With that as my foundation, I showered and got dressed and went to meet my sister and friends at the bar for her 27th birthday shindig. 31 and I had been in contact about meeting up that night. I am not sure what I did differently this time or whether it was just timing but I emailed the day before, "why don't you come to floyd's tomorrow night. i think it's time for us to hang out. been long enough, don't you think?" He responded, "I can probably work Floyd's into the equation. What's tomorrow anyway? Friday?" And the deal was struck. Of course the rest of the conversation degenerated into talks about our elusive threesome.

I got to the bar. A. was there. V. was there. My cousin is in town and she was there. My brother brought some of his friends. All of my sister's friends showed up, some of whom I hadn't seen in years. It was a blast. And I was on my high.
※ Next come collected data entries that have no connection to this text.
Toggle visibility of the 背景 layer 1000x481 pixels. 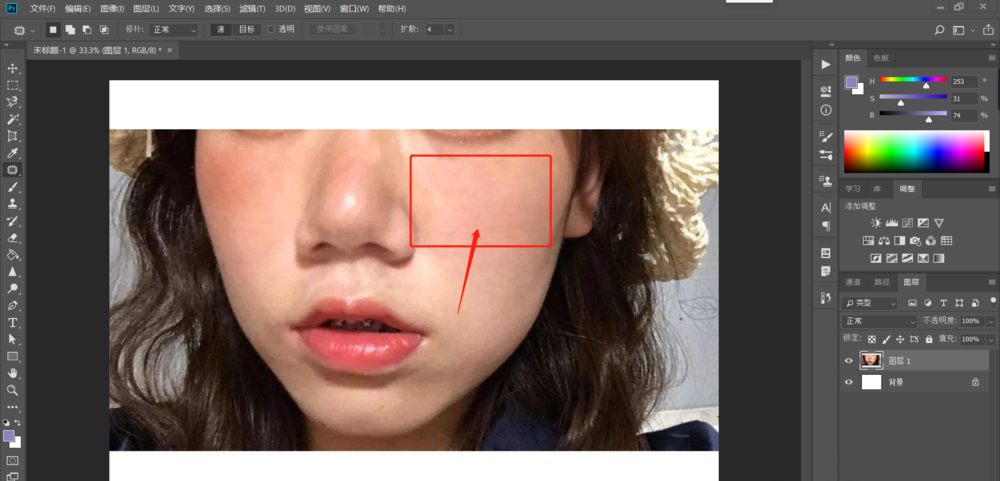point(849,382)
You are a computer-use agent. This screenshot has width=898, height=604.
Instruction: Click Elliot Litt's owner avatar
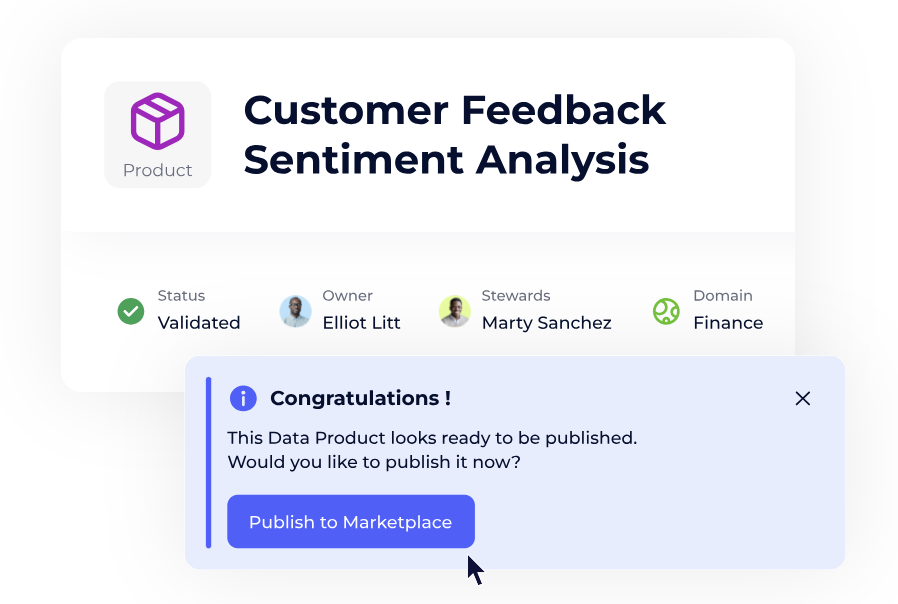[x=295, y=311]
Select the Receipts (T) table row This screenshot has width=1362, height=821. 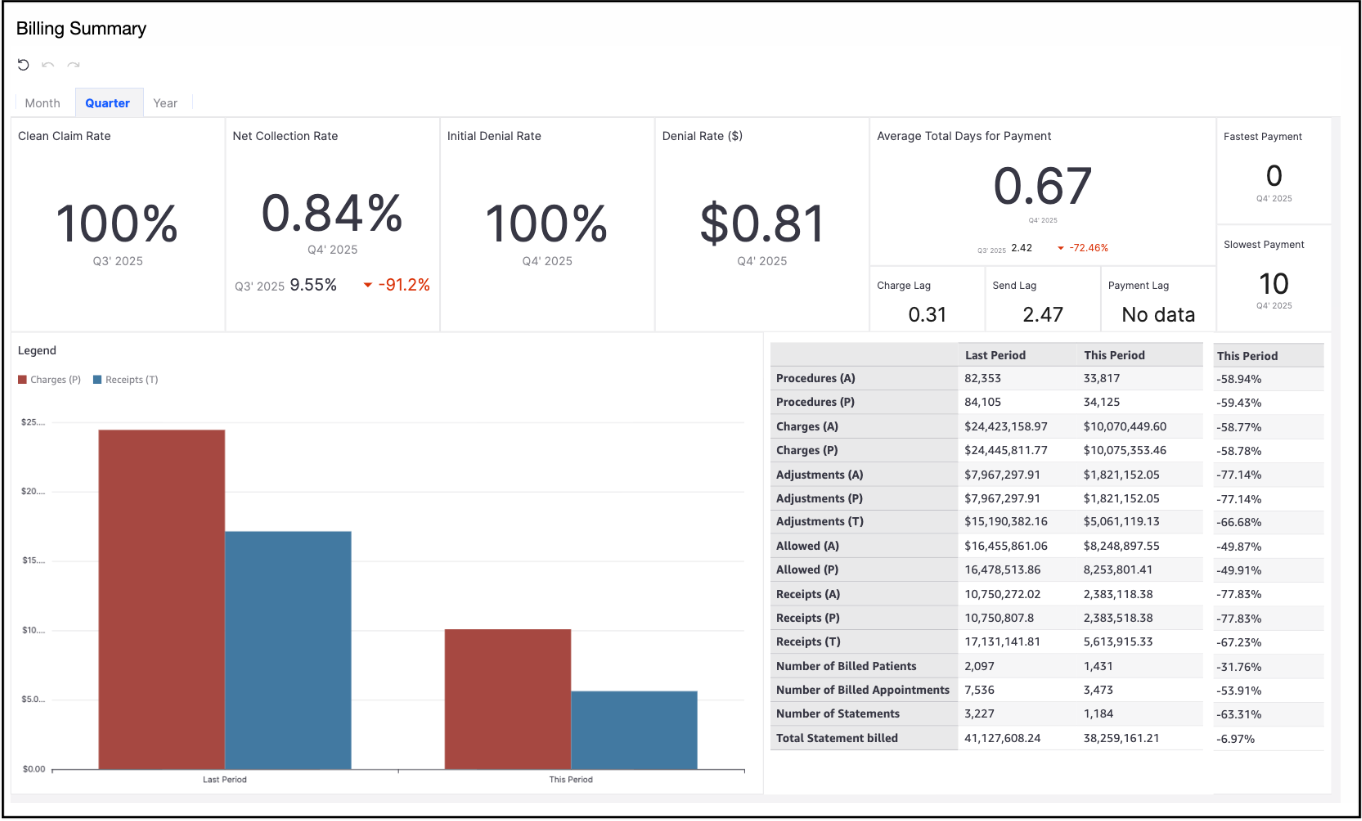coord(1047,642)
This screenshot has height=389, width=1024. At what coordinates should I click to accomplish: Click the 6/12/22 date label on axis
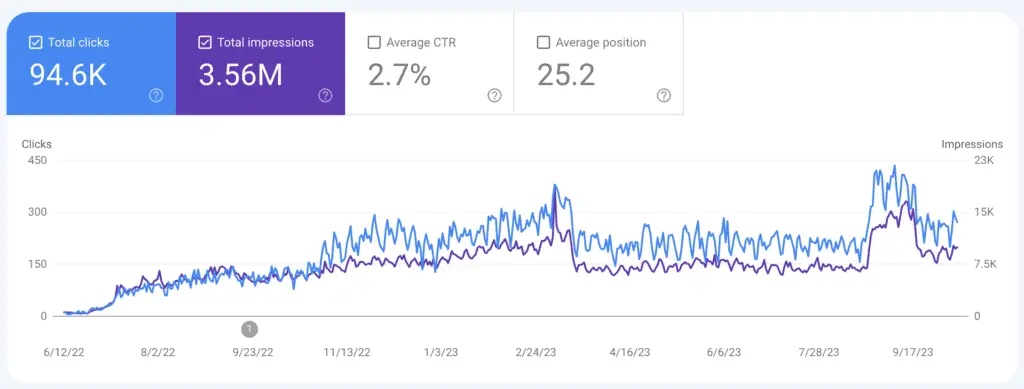64,352
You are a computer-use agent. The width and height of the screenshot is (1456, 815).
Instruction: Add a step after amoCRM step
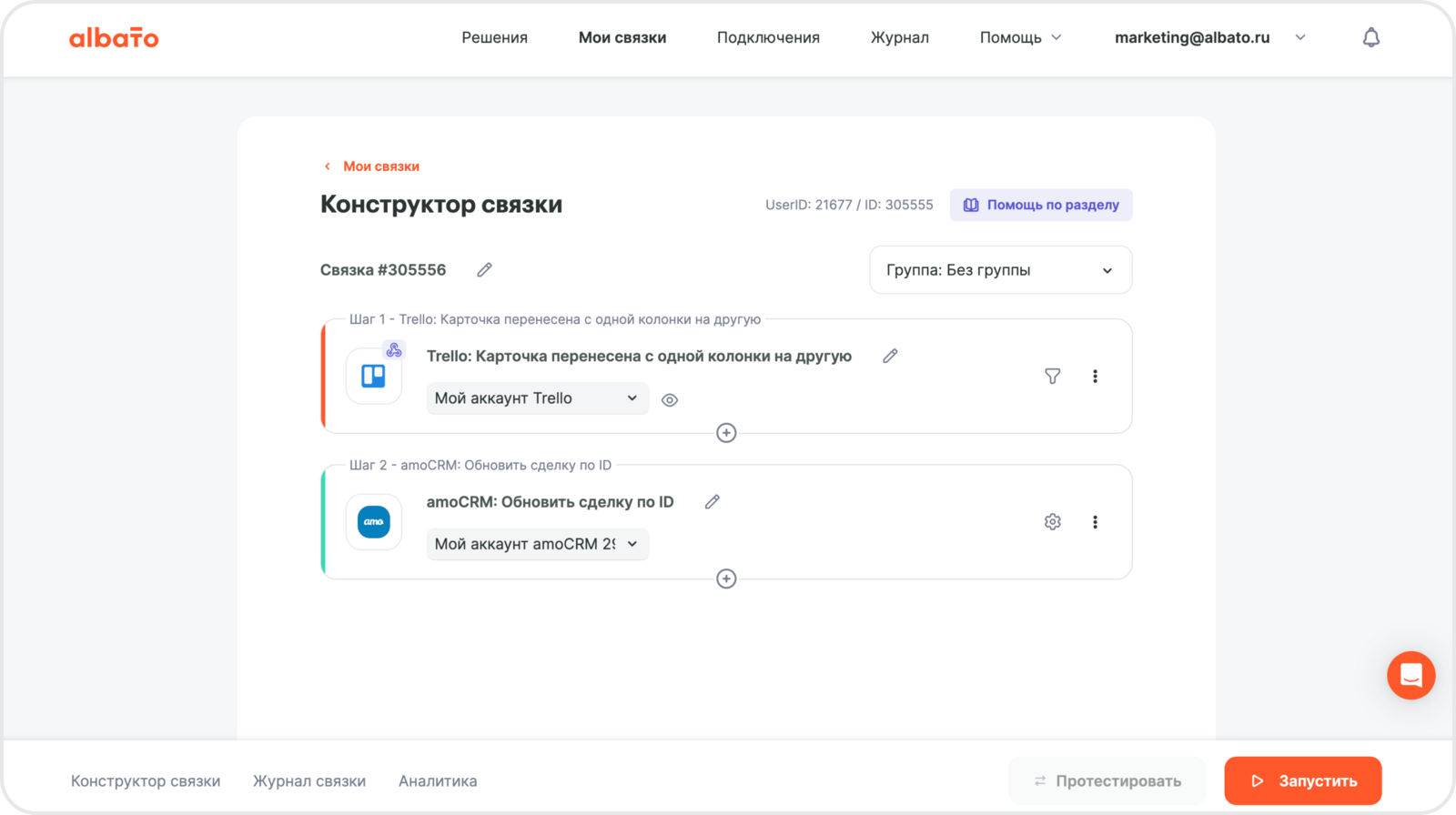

I was also on the day before the day before the last day of being completely sinful; eating, drinking, shopping, smoking, use your imagination, all of the above, and would have had fun even if the night hadn't been set up so perfectly.

31 got there around 10:00-ish. He arrived in a cab when A. and I and some other people were outside smoking. It was nice to see him. It was nice to finally fucking see him. Anyway, somewhere in the 2's everyone filtered out leaving just us there. He said something about wanting to get out of there. I agreed. I asked him where he wanted to go what he wanted to do. He infuriatingly answered my question with a question, the same question that I had asked him. I answered honestly, "I want to take you home with me but not if you're going to avoid me for five months." He said, "how's two days?" I said, "fine, let's get out of here." And we did. We got to my house. He sat on the couch. I sat down next to him. I was chit chattering away; we had a lot to catch up on, it's been forever and he shut me up by kissing me, punctuating it with, "I've been waiting to do that all night;" words that were the cherry on the sundae of my day of exceeded expectations and unexpected highs.